Frobenius Splitting in Algebraic Geometry, Commutative Algebra, and Representation Theory

代数几何、交换代数和表示论中的弗罗贝尼乌斯分裂

• 批准号: 0968646
• 负责人: Mircea Mustata
• 金额: $ 2.5万
• 依托单位: Regents of the University of Michigan - Ann Arbor
• 依托单位国家: 美国
• 项目类别: Standard Grant
• 财政年份: 2010
• 资助国家: 美国
• 起止时间: 2010-03-01 至 2012-02-29
• 项目状态: 已结题
• 来源: https://www.nsf.gov/awardsearch/showAward?AWD_ID=0968646&HistoricalAwards=false
• 关键词: Frobenius; Splitting; Algebraic; Geometry; Commutative

The property of a variety or ring being F-split (under mild conditions, equivalently F-pure) is an extremely powerful condition. Perhaps most famously, in the 1980s, these techniques were applied in the study of Schubert varieties, and continue to be actively used in the study of algebraic groups. On the other hand, in the 1970s, these techniques were used to prove fundamental results about rings of invariants by reductive groups. These methods anticipated the fundamental ideas behind the tight closure theory. In the 1990s, it was discovered that there is a precise dictionary between some of the notions coming from the minimal model program, and invariants defined by variants of Frobenius splitting and tight closure theory (a correspondence that is still not fully understood). Some of these methods are also related to the study of vector bundles in characteristic p, another active area of research which has had numerous applications.This conference that will take place at the University of Michigan, Ann Arbor, May 17th--May 22nd, 2010. The organizing committee consists of:M. Blickle (Universitat Duisburg-Essen), M. Brion (Universite de Grenoble), F. Enescu (Georgia State University), S. Kumar (University of North Carolina at Chapel Hill), M. Mustata (University of Michigan), K.Schwede (University of Michigan). The conference will focus on Frobenius splitting and related notions, methods, and applications to the following important areas of mathematics: the representation theory of algebraic groups, commutative algebra, and higher dimensional algebraic geometry. The conference will bring researchers together and stimulate communication between the various groups (communication which previously has been somewhat limited). It is expected that this conference will impact the mathematical community in a number of ways. Firstly, by exposing researchers to new potential applications of their own work and also to different points of view, the meeting will inspire new communication, collaboration and research. The participants of the conference will have different backgrounds, and thus many of the talks will necessarily be focused at a non-expert audience. Therefore, secondly, the talks given will be suitable for young mathematicians, especially graduate students and junior faculty. Finally, we also expect to attract other established researchers interested in learning about these techniques.

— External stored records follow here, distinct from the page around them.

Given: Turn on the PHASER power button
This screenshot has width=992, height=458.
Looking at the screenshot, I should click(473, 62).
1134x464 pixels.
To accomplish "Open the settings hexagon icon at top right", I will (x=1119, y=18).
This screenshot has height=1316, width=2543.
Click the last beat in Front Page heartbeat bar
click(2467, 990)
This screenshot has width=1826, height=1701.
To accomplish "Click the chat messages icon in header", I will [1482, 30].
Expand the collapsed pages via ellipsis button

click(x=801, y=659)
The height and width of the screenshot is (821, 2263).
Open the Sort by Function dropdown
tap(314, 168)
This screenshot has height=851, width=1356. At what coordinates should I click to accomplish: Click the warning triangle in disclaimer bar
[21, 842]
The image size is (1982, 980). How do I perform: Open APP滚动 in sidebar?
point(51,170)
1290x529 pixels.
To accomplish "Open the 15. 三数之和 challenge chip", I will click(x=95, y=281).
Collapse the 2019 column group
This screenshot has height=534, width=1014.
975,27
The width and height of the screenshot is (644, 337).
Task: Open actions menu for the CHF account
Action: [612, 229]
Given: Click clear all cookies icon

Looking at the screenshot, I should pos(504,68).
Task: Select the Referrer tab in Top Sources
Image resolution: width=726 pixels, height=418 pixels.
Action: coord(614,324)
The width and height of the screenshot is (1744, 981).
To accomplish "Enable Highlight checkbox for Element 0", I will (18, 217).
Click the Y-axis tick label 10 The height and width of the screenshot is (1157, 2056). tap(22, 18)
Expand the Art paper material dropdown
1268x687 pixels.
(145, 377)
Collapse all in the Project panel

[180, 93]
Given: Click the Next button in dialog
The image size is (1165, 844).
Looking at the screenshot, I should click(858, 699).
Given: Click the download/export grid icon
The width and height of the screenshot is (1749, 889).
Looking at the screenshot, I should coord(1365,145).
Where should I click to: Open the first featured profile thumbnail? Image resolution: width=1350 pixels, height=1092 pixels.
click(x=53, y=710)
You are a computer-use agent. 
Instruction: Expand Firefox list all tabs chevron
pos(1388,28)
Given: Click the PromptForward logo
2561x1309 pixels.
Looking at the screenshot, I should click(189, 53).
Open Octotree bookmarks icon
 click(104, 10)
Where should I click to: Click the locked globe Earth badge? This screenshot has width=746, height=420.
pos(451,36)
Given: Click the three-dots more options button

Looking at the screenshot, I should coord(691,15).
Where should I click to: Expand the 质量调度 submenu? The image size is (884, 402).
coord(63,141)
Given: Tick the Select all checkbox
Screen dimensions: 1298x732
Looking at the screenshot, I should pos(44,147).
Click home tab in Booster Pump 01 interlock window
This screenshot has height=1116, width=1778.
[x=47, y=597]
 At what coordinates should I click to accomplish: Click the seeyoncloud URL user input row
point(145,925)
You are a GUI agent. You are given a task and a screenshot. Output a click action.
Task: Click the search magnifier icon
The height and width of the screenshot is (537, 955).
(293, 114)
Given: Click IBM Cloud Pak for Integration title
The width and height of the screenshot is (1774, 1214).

一个簇或环的性质是F-分裂的（在温和条件下，等价于F-纯的）是一个非常强大的条件。 也许最著名的是，在20世纪80年代，这些技术被应用于舒伯特簇的研究，并继续积极地用于代数群的研究。 另一方面，在20世纪70年代，这些技巧被用来证明约化群不变量环的基本结果。 这些方法预见了紧闭理论背后的基本思想。 在20世纪90年代，人们发现来自最小模型程序的一些概念与由弗罗贝纽斯分裂和紧闭理论的变体定义的不变量（一种尚未完全理解的对应关系）之间存在一个精确的字典。 这些方法中的一些也与特征p中的向量丛的研究有关，这是另一个活跃的研究领域，已经有了许多应用。这个会议将于2010年5月17日-5月22日在密歇根大学安阿伯举行。 组委会由以下人员组成：M. Blickle（Universitat Duisburg-Essen），M. Brion（Universite de Grenoble），F. Enescu（格鲁吉亚州立大学），S.库马尔（北卡罗来纳州查佩尔山大学），M。Mustata（密歇根大学），K.Schwede（密歇根大学）。会议将重点讨论Frobenius分裂和相关的概念，方法和应用到以下重要的数学领域：代数群的表示理论，交换代数和高维代数几何。这次会议将把研究人员聚集在一起，促进各个群体之间的交流（以前的交流是有限的）。 预计这次会议将影响数学界在许多方面。 首先，通过让研究人员了解他们自己工作的新的潜在应用以及不同的观点，会议将激发新的沟通，合作和研究。 会议的参与者将有不同的背景，因此许多会谈将必然集中在非专家观众。 因此，第二，讲座将适合年轻的数学家，特别是研究生和初级教师。 最后，我们还希望吸引其他有兴趣学习这些技术的知名研究人员。